> **EXERCISE**
Nothing in the records should change; write them all out again.

Records from a dataset
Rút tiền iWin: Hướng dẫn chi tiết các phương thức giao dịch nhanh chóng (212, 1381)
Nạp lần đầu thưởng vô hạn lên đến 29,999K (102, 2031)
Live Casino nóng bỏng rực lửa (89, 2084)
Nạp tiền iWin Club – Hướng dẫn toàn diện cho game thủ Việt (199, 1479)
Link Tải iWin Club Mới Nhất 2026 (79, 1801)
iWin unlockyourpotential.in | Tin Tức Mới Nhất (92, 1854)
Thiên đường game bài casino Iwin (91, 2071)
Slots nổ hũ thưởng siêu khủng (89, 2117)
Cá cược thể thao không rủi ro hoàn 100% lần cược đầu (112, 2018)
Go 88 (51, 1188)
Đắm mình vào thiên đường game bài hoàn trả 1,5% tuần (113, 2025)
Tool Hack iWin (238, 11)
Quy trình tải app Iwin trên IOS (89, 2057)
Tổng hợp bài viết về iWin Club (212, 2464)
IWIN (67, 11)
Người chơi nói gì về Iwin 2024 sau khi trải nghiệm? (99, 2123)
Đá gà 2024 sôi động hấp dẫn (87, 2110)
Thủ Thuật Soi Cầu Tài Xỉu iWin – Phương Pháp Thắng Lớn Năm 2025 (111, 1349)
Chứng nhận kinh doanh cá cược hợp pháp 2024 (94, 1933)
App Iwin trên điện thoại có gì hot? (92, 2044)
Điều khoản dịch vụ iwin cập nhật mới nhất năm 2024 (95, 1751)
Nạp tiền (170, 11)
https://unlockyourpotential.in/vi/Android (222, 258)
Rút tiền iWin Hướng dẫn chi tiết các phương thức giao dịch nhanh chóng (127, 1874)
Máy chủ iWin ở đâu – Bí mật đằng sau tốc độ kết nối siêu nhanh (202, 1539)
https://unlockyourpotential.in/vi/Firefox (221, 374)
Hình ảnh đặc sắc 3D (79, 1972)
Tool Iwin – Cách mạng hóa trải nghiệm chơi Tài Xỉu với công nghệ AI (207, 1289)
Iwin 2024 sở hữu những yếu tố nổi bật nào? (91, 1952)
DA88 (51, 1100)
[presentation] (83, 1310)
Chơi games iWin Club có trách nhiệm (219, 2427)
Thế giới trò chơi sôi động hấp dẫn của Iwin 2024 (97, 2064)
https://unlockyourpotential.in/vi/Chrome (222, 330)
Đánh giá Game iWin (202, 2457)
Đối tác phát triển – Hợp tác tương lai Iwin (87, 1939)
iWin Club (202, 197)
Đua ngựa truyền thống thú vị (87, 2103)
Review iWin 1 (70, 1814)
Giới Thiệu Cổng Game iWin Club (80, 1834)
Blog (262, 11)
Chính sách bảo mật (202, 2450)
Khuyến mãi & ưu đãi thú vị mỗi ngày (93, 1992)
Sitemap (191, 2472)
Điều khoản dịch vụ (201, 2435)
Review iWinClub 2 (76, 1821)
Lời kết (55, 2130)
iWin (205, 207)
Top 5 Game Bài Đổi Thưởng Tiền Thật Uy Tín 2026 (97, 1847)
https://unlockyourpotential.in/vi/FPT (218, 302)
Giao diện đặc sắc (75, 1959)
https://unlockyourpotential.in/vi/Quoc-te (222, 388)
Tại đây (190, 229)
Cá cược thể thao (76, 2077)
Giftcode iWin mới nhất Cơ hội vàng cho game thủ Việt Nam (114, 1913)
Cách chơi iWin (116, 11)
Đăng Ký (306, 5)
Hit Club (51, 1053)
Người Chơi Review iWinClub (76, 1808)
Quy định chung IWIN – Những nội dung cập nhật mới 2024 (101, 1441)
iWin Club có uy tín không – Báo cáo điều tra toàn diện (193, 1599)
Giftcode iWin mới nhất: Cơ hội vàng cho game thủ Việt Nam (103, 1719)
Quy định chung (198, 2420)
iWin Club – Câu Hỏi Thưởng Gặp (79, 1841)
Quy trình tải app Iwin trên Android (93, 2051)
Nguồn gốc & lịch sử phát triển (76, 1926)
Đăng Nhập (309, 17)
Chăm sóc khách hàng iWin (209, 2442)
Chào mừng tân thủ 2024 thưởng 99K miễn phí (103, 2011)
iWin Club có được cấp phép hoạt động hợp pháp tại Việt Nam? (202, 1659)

> **RESPONSE TO THIS EXERCISE**
Rút tiền iWin: Hướng dẫn chi tiết các phương thức giao dịch nhanh chóng (212, 1381)
Nạp lần đầu thưởng vô hạn lên đến 29,999K (102, 2031)
Live Casino nóng bỏng rực lửa (89, 2084)
Nạp tiền iWin Club – Hướng dẫn toàn diện cho game thủ Việt (199, 1479)
Link Tải iWin Club Mới Nhất 2026 (79, 1801)
iWin unlockyourpotential.in | Tin Tức Mới Nhất (92, 1854)
Thiên đường game bài casino Iwin (91, 2071)
Slots nổ hũ thưởng siêu khủng (89, 2117)
Cá cược thể thao không rủi ro hoàn 100% lần cược đầu (112, 2018)
Go 88 (51, 1188)
Đắm mình vào thiên đường game bài hoàn trả 1,5% tuần (113, 2025)
Tool Hack iWin (238, 11)
Quy trình tải app Iwin trên IOS (89, 2057)
Tổng hợp bài viết về iWin Club (212, 2464)
IWIN (67, 11)
Người chơi nói gì về Iwin 2024 sau khi trải nghiệm? (99, 2123)
Đá gà 2024 sôi động hấp dẫn (87, 2110)
Thủ Thuật Soi Cầu Tài Xỉu iWin – Phương Pháp Thắng Lớn Năm 2025 (111, 1349)
Chứng nhận kinh doanh cá cược hợp pháp 2024 (94, 1933)
App Iwin trên điện thoại có gì hot? (92, 2044)
Điều khoản dịch vụ iwin cập nhật mới nhất năm 2024 (95, 1751)
Nạp tiền (170, 11)
https://unlockyourpotential.in/vi/Android (222, 258)
Rút tiền iWin Hướng dẫn chi tiết các phương thức giao dịch nhanh chóng (127, 1874)
Máy chủ iWin ở đâu – Bí mật đằng sau tốc độ kết nối siêu nhanh (202, 1539)
https://unlockyourpotential.in/vi/Firefox (221, 374)
Hình ảnh đặc sắc 3D (79, 1972)
Tool Iwin – Cách mạng hóa trải nghiệm chơi Tài Xỉu với công nghệ AI (207, 1289)
Iwin 2024 sở hữu những yếu tố nổi bật nào? (91, 1952)
DA88 (51, 1100)
[presentation] (83, 1310)
Chơi games iWin Club có trách nhiệm (219, 2427)
Thế giới trò chơi sôi động hấp dẫn của Iwin 2024 (97, 2064)
https://unlockyourpotential.in/vi/Chrome (222, 330)
Đánh giá Game iWin (202, 2457)
Đối tác phát triển – Hợp tác tương lai Iwin (87, 1939)
iWin Club (202, 197)
Đua ngựa truyền thống thú vị (87, 2103)
Review iWin 1 (70, 1814)
Giới Thiệu Cổng Game iWin Club (80, 1834)
Blog (262, 11)
Chính sách bảo mật (202, 2450)
Khuyến mãi & ưu đãi thú vị mỗi ngày (93, 1992)
Sitemap (191, 2472)
Điều khoản dịch vụ (201, 2435)
Review iWinClub 2 (76, 1821)
Lời kết (55, 2130)
iWin (205, 207)
Top 5 Game Bài Đổi Thưởng Tiền Thật Uy Tín 2026 (97, 1847)
https://unlockyourpotential.in/vi/FPT (218, 302)
Giao diện đặc sắc (75, 1959)
https://unlockyourpotential.in/vi/Quoc-te (222, 388)
Tại đây (190, 229)
Cá cược thể thao (76, 2077)
Giftcode iWin mới nhất Cơ hội vàng cho game thủ Việt Nam (114, 1913)
Cách chơi iWin (116, 11)
Đăng Ký (306, 5)
Hit Club (51, 1053)
Người Chơi Review iWinClub (76, 1808)
Quy định chung IWIN – Những nội dung cập nhật mới 2024 (101, 1441)
iWin Club có uy tín không – Báo cáo điều tra toàn diện (193, 1599)
Giftcode iWin mới nhất: Cơ hội vàng cho game thủ Việt Nam (103, 1719)
Quy định chung (198, 2420)
iWin Club – Câu Hỏi Thưởng Gặp (79, 1841)
Quy trình tải app Iwin trên Android (93, 2051)
Nguồn gốc & lịch sử phát triển (76, 1926)
Đăng Nhập (309, 17)
Chăm sóc khách hàng iWin (209, 2442)
Chào mừng tân thủ 2024 thưởng 99K miễn phí (103, 2011)
iWin Club có được cấp phép hoạt động hợp pháp tại Việt Nam? (202, 1659)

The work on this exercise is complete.